*Reading text*.

Those of us who live in Minnesota, of course, know better. Gov. Timmy has not been willing to buck his party, not at all. He’s still refused to sign a tax increase during his six years in office, going so far as to veto a transportation funding bill that passed in the wake of the I-35W bridge collapse because it had a gas tax attached to it. Jeff Rosenberg has a nice roundup for those who’ve forgotten some of Timmy’s greatest hits, like the time he line-itemed funding for the central corridor transit proposal that he’d supported, just to stick it to the DFL.

Pawlenty is no less beholden to the social conservative wing of the party; while Pawlenty is not his wife, former Judge Mary Pawlenty, she’s well-regarded in the conservative evangelical community, and Timmy’s done nothing that would make the Palin wing actually reject him. He’s been appropriately anti-gay, vetoing the 2007-08 omnibus state departments appropriation bills because it allowed benefits for domestic partners. He also signed a pledge supporting an anti-gay marriage amendment — doing so along with its primary supporter, then-State Sen. Michele Bachmann, R-Stillwater.

His former law partner, now Chief Justice of the Minnesota Supreme Court Eric Magnuson, was praised by LifeNews as a pro-life advocate. And he was a big supporter of the “right to know” act, which requires women in Minnesota to read a packet of material before having abortions because, you know, women don’t think of such things; the first materials issued by the Department of Health included previously debunked claims of an abortion-breast cancer link.

His first commissioner of education — one ultimately defenestrated by the DFL-controlled Senate — was Cheri Pierson Yecke, who pushed unsuccessfully for including soi-disant Intelligent Design theory in Minnesota’s standard curriculum.

And let’s not forget this gem from the 2006 State GOP Convention:

I can tell you what your worst nightmare is. It’s one of the big-spendin’, tax-raisin’, abortion-promotin’, gay marriage-embracin’, more welfare-without-accountability lovin’, school reform-resistin’, illegal immigration-supportin’ Democrats for governor who think Hillary Clinton should be president of the United States.

So yes, it’s nice to hear Tim Pawlenty sounding like Arne Carlson. But talk is cheap. And Gov. Timmy has spent the last six years governing much more like Sarah Palin than George H.W. Bush. And if he ends up as president, I suspect he’ll model himself on a different Bush, one who talked a good, bipartisan game during the campaign – and governed from the hard right.

*Instructions*.
- 1) Decide whether each statement below agrees with the Pawlenty commentary. Answer yes or no for each, and quote the words of the commentary that decide it.
(a) Pawlenty vetoed a transportation funding bill because it carried a gas tax.
(b) Cheri Pierson Yecke succeeded in adding Intelligent Design theory to Minnesota's standard curriculum.
(c) Mary Pawlenty is a former judge.
- 2) Reproduce the Pawlenty commentary word for word between "I can tell you" and "the hard right.", inclusive.
- 3) According to the Pawlenty commentary, who was Pawlenty's former law partner and is now Chief Justice of the Minnesota Supreme Court?

*Data block*.

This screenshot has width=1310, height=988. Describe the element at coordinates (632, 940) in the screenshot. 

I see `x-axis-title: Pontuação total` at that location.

*Solved problems*.
- 1)
(a) Yes: "going so far as to veto a transportation funding bill that passed in the wake of the I-35W bridge collapse because it had a gas tax attached to it"
(b) No: "pushed unsuccessfully for including soi-disant Intelligent Design theory in Minnesota’s standard curriculum"
(c) Yes: "former Judge Mary Pawlenty"

- 2)
I can tell you what your worst nightmare is. It’s one of the big-spendin’, tax-raisin’, abortion-promotin’, gay marriage-embracin’, more welfare-without-accountability lovin’, school reform-resistin’, illegal immigration-supportin’ Democrats for governor who think Hillary Clinton should be president of the United States.

So yes, it’s nice to hear Tim Pawlenty sounding like Arne Carlson. But talk is cheap. And Gov. Timmy has spent the last six years governing much more like Sarah Palin than George H.W. Bush. And if he ends up as president, I suspect he’ll model himself on a different Bush, one who talked a good, bipartisan game during the campaign – and governed from the hard right.

- 3) Eric Magnuson